Books

Boekbespreking “Baghdad, Yesterday”

By Thursday 25 December 2008 No Comments

In 1950/1951 gaf de Iraakse regering haar joodse inwoners toestemming om het land te verlaten als ze bereid waren om hun Iraakse nationaliteit op te geven. Israël organiseerde een luchtbrug voor deze exodus, die “Operatie Ezra en Nehemiah” werd genoemd. Sasson Somekh schreef hier een boek over, en Beate Hinrichs las het.

Sasson Somekh schrijft over een verloren wereld, waarvan je zou wensen dat hij nog bestond. Maar niet alles wat de auteur beschrijft is even rooskleurig, en het boek is niet sentimenteel of nostalgisch.
In “Baghdad, Yesterday – The Making of an Arab Jew” beschrijft hij zijn jeugdervaringen zowel door de ogen van de tiener die hij was, als vanuit het perspectief van een ouder wordende man.
Sasson Somekh werd in 1933 geboren in Baghdad en was de middelste van drie kinderen in een Iraaks-joods middenklassegezin. In 1951 emigreerde hij naar Israël.


Revolutionaire veranderingen

Aan het begin van de 20ste eeuw was een derde deel van de bevolking van Bagdad joods. Het was een tijd waarin vooral de middenklasse revolutionaire veranderingen onderging. Na het einde van de Eerste Wereldoorlog en de ineenstorting van het Ottomaanse rijk ontwikkelde de jongere generatie een seculiere Iraaks-joodse identiteit. Ze bezochten ook seculiere scholen en leerden daar vloeiend Engels en Frans spreken.

Veel joden werkten voor Britse bedrijven of bereikten op eigen kracht een mate van welstand en aanzien. Slechts een minderheid sympathiseerde met de doelstellingen van het zionisme, maar velen waren actief in de communistische partij.
Ook speelden joodse intellectuelen een actieve rol in het culturele leven van Irak. Zo waren er veel joodse schrijvers die proza en poëzie in het Arabisch schreven, bijvoorbeeld Sasson Somekh zelf, die later in Israël de Faculteit Arabische Taal- en Letterkunde oprichtte aan de Universiteit van Tel Aviv.

Onder elkaar spraken de joden van Bagdad een Arabisch dialect dat zich van het taalgebruik van de islamitische en christelijke Irakezen onderscheidde doordat het veel Hebreeuwse en Aramese uitdrukkingen bevatte. Judeo-Arabisch was een authentiek Arabisch dialect, hoewel het door de oudere generatie in het Hebreeuwse schrift werd geschreven.
┄┄┄┄┄┄┄┄┄┄
● Opdracht 1:
Beantwoord met behulp van de boekbespreking:
(a) In welk jaar werd Sasson Somekh geboren?
(b) Welk deel van de bevolking van Bagdad was aan het begin van de 20ste eeuw joods?
(c) Aan welke universiteit richtte Somekh de Faculteit Arabische Taal- en Letterkunde op?
● Opdracht 2: Herhaal woord voor woord een stuk uit de boekbespreking. Begin bij de woorden "Sasson Somekh werd" en stop na "en Frans spreken.".

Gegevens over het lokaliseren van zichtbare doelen
┄┄┄┄┄┄┄┄┄┄
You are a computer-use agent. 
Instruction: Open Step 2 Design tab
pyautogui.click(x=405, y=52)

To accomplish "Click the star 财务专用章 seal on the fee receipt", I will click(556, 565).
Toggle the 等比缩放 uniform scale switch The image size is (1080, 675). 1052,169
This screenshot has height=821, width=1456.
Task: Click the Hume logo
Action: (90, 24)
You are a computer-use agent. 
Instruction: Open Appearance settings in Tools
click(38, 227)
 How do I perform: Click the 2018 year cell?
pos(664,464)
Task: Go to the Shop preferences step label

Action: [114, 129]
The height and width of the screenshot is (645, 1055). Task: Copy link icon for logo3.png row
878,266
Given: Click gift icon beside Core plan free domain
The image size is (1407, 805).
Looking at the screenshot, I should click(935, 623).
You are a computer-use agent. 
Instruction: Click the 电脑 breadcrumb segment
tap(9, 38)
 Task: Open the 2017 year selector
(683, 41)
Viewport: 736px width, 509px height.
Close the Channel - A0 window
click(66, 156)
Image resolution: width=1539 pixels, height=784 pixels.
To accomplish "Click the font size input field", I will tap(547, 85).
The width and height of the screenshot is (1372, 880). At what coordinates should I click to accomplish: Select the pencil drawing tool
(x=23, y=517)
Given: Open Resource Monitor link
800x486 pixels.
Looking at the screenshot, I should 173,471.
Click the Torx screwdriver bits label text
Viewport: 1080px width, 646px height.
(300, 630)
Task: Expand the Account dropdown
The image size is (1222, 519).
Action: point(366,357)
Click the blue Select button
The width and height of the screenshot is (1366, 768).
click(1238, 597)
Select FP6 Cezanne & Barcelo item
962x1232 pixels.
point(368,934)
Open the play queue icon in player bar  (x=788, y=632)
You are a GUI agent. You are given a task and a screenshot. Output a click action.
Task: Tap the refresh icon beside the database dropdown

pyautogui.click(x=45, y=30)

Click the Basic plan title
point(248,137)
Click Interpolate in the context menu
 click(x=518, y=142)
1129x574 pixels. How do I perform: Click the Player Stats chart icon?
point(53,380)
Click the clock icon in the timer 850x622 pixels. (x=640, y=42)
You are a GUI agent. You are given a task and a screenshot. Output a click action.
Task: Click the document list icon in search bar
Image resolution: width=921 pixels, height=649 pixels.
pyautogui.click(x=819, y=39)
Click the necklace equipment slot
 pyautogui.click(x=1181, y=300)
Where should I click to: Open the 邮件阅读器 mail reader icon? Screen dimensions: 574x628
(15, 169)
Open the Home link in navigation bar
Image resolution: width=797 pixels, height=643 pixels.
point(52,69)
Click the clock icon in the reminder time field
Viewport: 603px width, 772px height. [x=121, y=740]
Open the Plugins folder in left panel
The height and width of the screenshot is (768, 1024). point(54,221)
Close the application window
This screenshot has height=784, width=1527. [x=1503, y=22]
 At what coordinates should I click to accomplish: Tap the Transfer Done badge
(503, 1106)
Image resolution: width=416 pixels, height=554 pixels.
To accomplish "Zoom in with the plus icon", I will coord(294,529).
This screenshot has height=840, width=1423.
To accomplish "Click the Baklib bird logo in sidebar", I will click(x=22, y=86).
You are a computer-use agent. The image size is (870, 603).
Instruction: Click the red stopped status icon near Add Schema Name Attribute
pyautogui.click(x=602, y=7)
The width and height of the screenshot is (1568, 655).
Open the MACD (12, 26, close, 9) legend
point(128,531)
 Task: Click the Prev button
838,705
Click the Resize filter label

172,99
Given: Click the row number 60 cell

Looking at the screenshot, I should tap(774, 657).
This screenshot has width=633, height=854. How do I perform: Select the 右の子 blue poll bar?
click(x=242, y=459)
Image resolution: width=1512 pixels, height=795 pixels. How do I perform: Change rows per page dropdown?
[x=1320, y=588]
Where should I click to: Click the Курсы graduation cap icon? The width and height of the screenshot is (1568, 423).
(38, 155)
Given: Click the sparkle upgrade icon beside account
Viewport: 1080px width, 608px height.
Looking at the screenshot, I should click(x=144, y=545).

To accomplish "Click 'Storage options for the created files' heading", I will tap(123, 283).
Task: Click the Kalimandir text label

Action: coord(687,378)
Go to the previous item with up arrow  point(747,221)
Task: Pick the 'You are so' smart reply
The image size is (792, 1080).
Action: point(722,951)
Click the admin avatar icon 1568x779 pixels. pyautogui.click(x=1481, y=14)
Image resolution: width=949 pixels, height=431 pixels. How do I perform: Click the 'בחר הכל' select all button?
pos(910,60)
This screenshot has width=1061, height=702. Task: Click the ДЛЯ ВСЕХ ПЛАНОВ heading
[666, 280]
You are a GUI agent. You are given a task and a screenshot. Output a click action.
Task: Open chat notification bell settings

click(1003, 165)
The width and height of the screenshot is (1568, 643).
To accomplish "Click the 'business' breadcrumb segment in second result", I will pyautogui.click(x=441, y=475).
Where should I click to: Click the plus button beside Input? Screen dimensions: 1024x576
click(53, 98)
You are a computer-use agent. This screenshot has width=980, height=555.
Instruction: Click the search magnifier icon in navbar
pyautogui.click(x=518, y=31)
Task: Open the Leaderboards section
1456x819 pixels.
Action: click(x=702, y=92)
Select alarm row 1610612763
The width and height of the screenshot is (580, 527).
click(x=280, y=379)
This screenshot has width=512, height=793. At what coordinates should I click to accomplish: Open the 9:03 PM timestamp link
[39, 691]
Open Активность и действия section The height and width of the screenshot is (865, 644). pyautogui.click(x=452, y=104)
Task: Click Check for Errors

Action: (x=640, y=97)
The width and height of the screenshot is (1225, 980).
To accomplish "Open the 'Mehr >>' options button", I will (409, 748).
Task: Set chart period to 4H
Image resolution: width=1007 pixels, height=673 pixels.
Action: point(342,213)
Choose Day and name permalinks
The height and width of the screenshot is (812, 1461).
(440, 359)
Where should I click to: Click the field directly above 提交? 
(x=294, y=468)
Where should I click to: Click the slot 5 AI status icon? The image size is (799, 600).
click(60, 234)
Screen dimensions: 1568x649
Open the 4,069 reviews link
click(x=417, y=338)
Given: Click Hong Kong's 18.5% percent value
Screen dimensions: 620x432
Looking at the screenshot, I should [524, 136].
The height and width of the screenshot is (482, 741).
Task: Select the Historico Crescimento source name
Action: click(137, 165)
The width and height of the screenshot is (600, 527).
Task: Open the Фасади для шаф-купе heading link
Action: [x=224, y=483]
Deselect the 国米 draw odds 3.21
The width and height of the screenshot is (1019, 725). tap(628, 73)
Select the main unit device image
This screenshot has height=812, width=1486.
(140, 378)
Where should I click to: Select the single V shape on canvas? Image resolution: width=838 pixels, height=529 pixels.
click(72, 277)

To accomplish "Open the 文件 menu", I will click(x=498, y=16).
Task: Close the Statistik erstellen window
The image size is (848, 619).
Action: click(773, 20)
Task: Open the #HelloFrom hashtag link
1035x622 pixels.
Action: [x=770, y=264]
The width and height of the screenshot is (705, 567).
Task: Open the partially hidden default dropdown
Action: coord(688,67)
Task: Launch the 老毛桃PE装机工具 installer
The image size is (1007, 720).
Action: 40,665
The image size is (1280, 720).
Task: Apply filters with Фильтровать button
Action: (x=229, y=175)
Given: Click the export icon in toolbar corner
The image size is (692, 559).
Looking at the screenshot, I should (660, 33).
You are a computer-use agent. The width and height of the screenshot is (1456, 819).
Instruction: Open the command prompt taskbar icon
┄┄┄┄┄┄┄┄┄┄
● Antwoord 1:
(a) In 1933.
(b) Een derde deel.
(c) Aan de Universiteit van Tel Aviv.

● Antwoord 2:
Sasson Somekh werd in 1933 geboren in Baghdad en was de middelste van drie kinderen in een Iraaks-joods middenklassegezin. In 1951 emigreerde hij naar Israël.


Revolutionaire veranderingen

Aan het begin van de 20ste eeuw was een derde deel van de bevolking van Bagdad joods. Het was een tijd waarin vooral de middenklasse revolutionaire veranderingen onderging. Na het einde van de Eerste Wereldoorlog en de ineenstorting van het Ottomaanse rijk ontwikkelde de jongere generatie een seculiere Iraaks-joodse identiteit. Ze bezochten ook seculiere scholen en leerden daar vloeiend Engels en Frans spreken.